_EXERCISE DETAILS:_
Retype, word for word, the line holding "The height and" and each line after it down to the end of the data; pictures are not copied.

Segment Start: RECORDED DATA

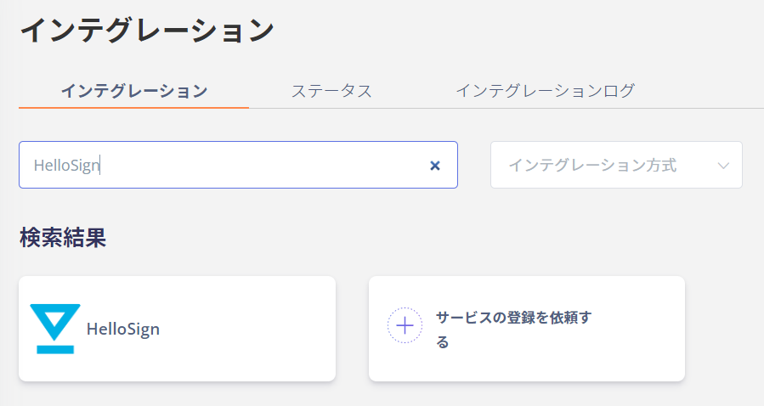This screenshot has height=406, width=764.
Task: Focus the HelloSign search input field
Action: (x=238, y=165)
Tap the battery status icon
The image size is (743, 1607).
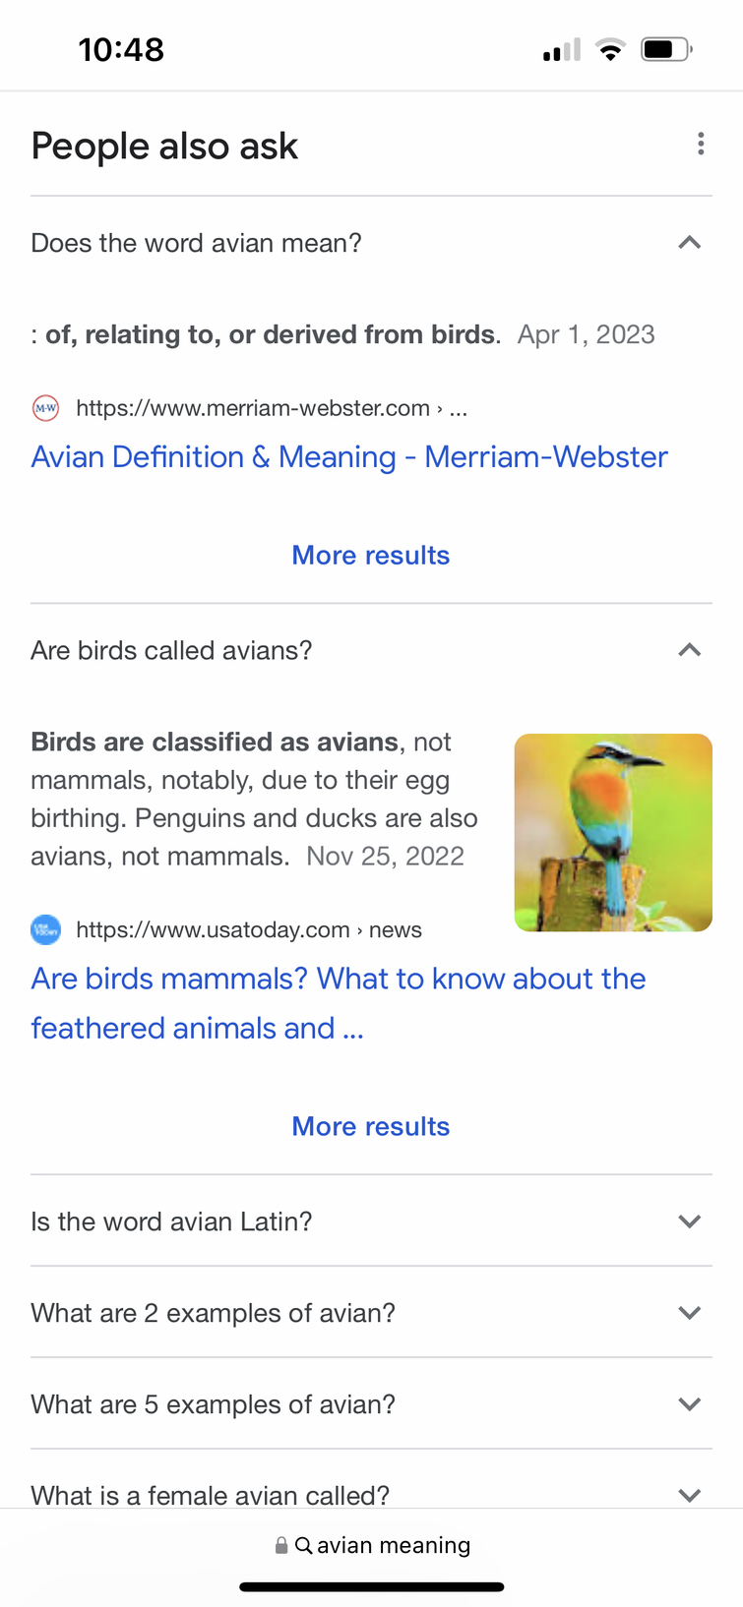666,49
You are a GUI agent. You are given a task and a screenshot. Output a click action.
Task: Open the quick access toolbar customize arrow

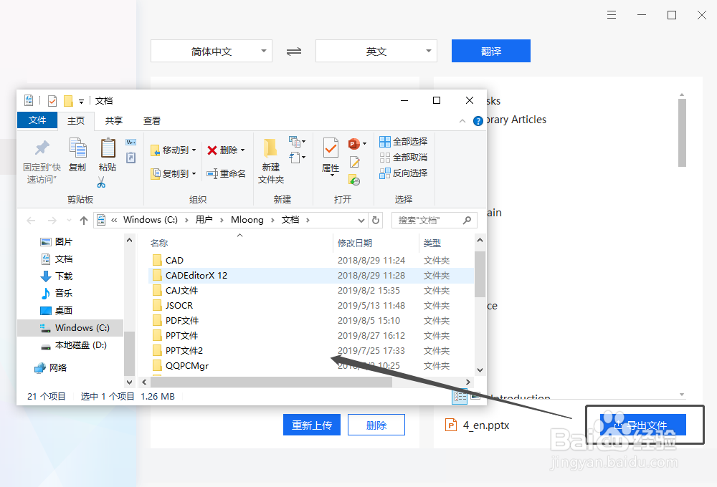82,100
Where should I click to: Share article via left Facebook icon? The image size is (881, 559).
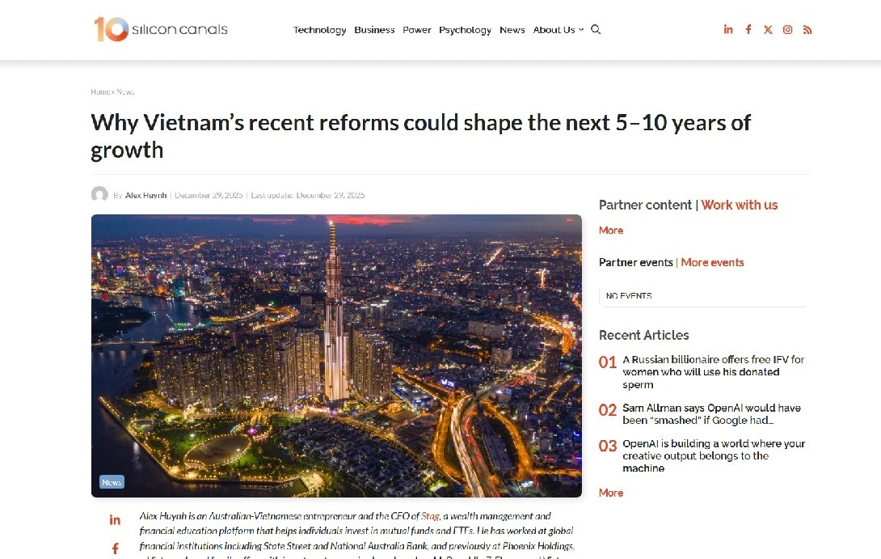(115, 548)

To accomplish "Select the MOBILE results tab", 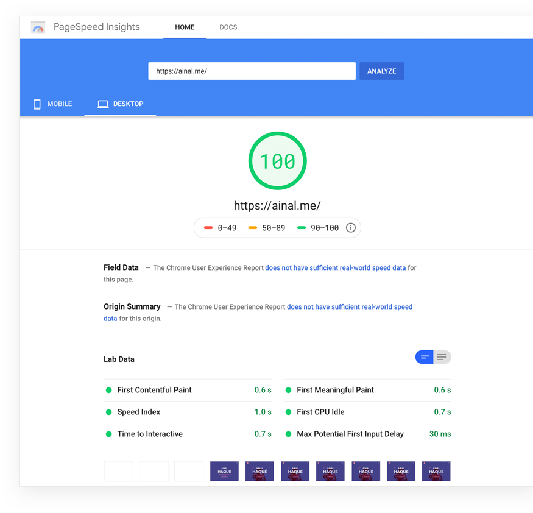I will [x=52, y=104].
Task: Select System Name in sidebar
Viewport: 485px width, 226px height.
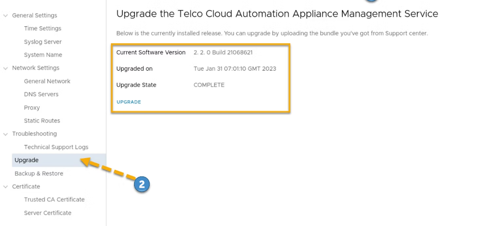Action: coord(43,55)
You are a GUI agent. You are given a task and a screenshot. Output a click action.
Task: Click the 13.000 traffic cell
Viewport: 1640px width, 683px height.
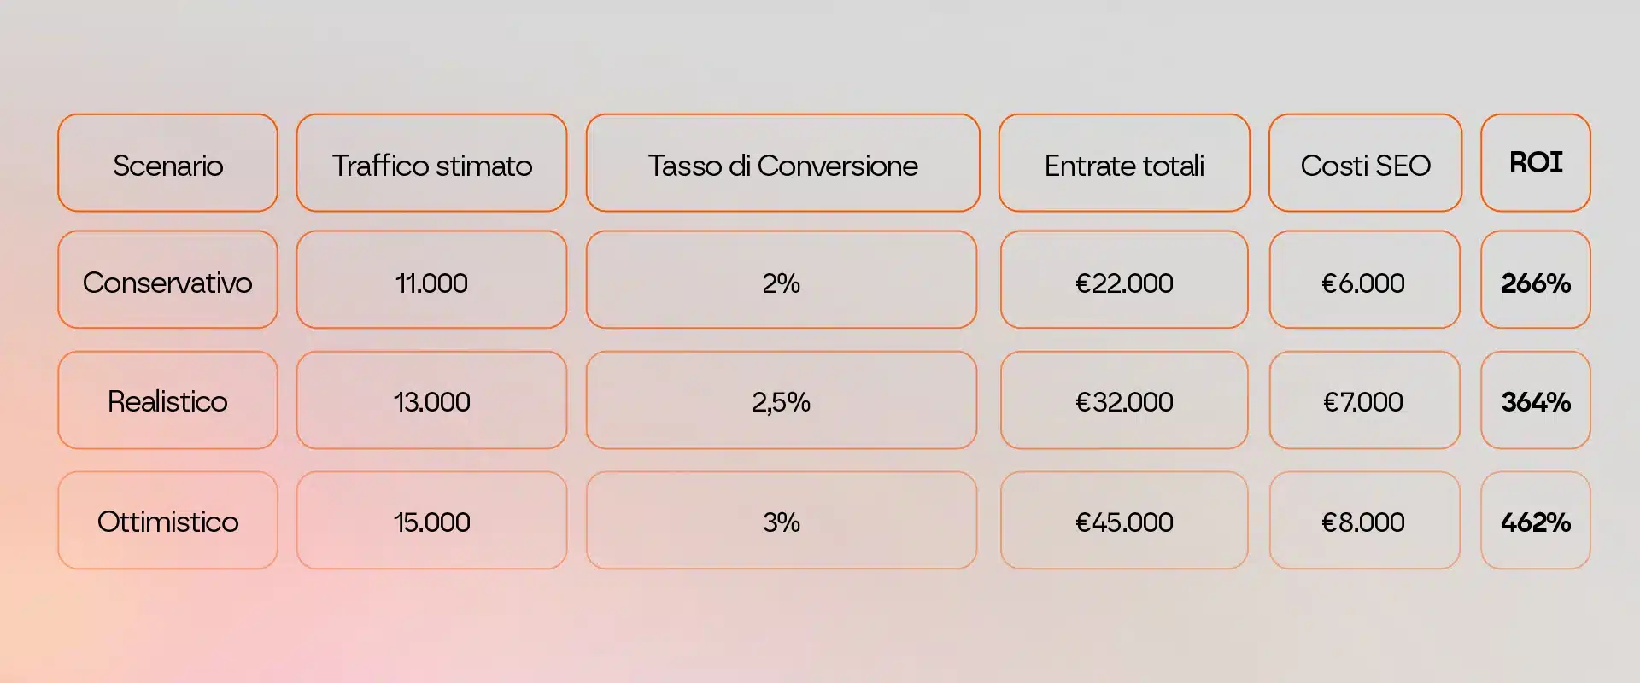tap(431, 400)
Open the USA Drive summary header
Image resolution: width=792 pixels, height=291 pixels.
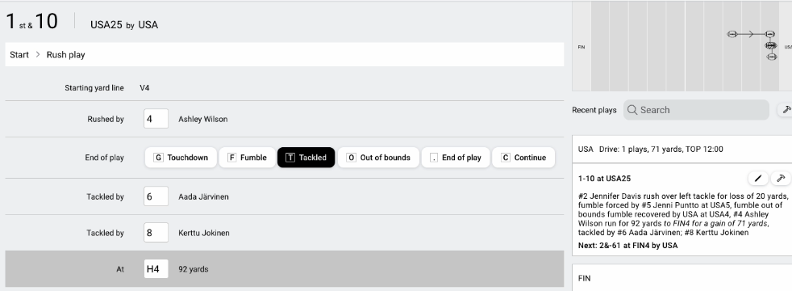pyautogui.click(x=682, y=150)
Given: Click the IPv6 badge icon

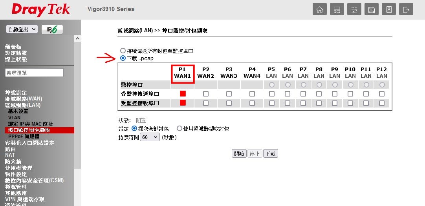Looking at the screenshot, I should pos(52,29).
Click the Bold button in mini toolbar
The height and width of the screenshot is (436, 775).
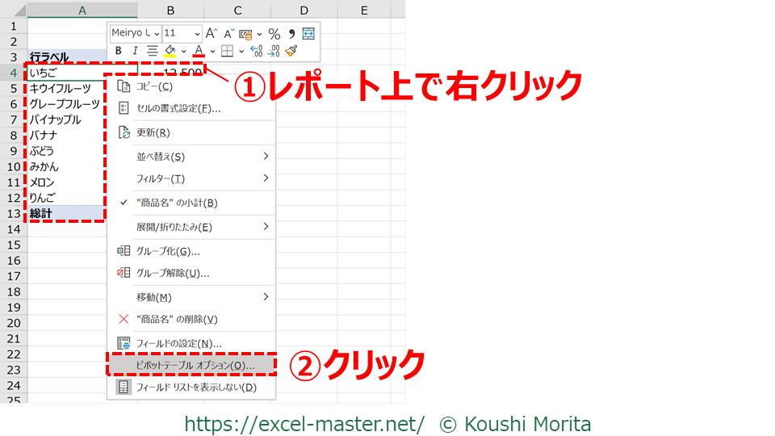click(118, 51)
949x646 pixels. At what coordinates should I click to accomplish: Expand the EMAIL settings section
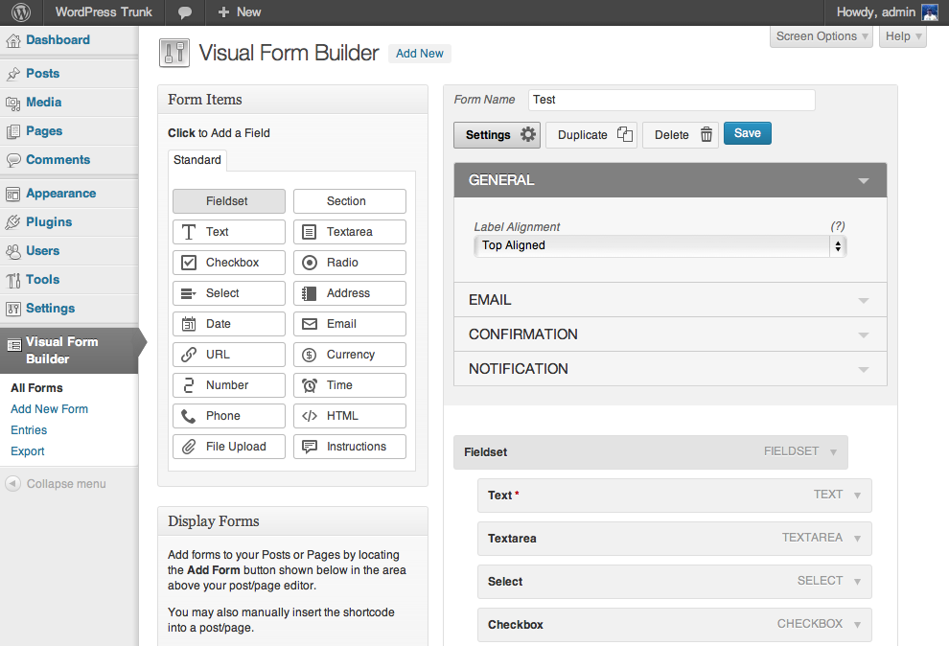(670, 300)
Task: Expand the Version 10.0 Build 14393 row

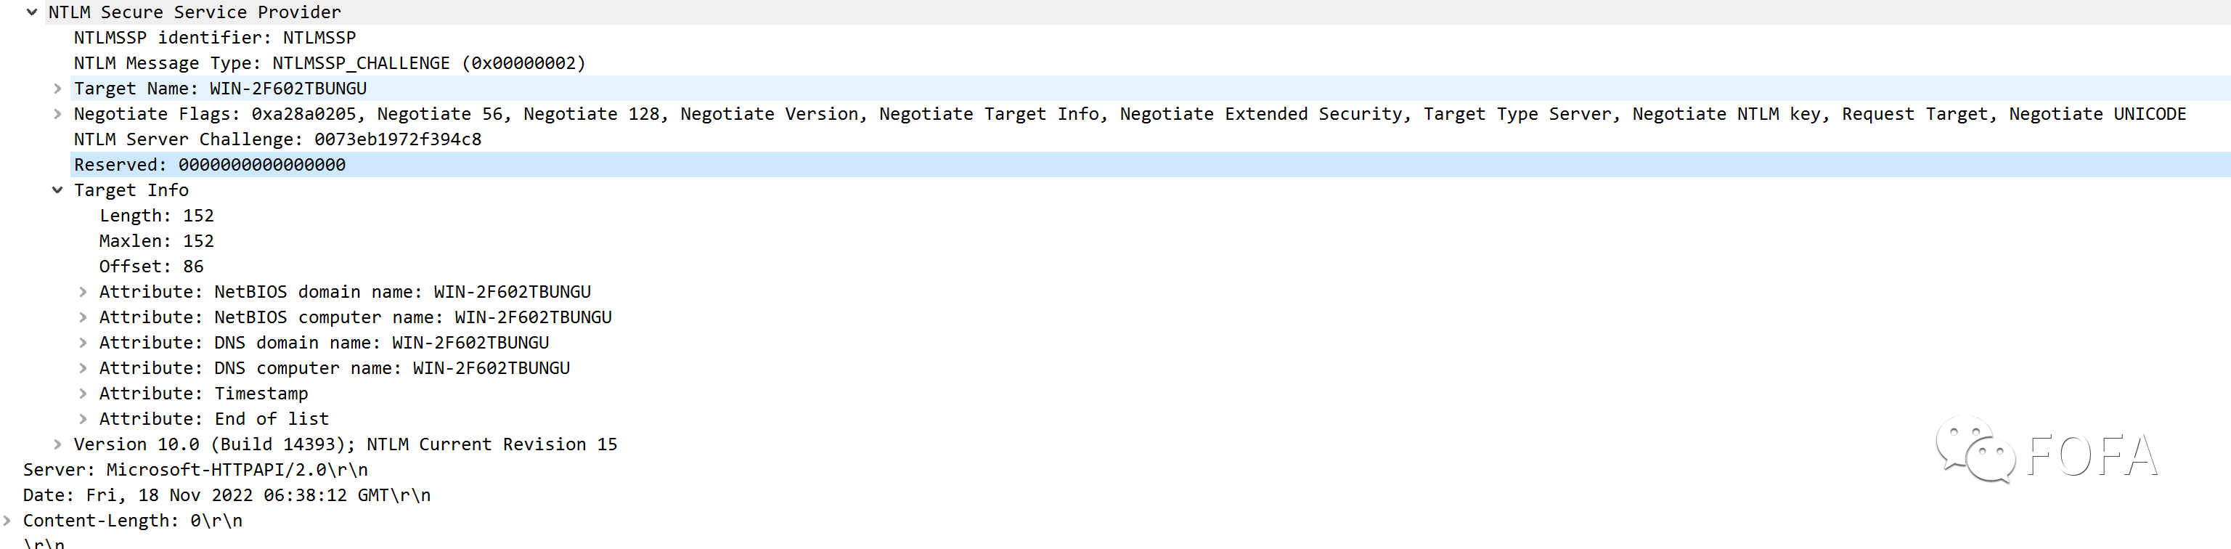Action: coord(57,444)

Segment End: RECORDED DATA

_ANSWER TO THIS EXERCISE:_
The height and width of the screenshot is (436, 775).
click(118, 51)
949x646 pixels. At what coordinates should I click to accomplish: Expand the EMAIL settings section
(670, 300)
Task: Expand the Version 10.0 Build 14393 row

Action: coord(57,444)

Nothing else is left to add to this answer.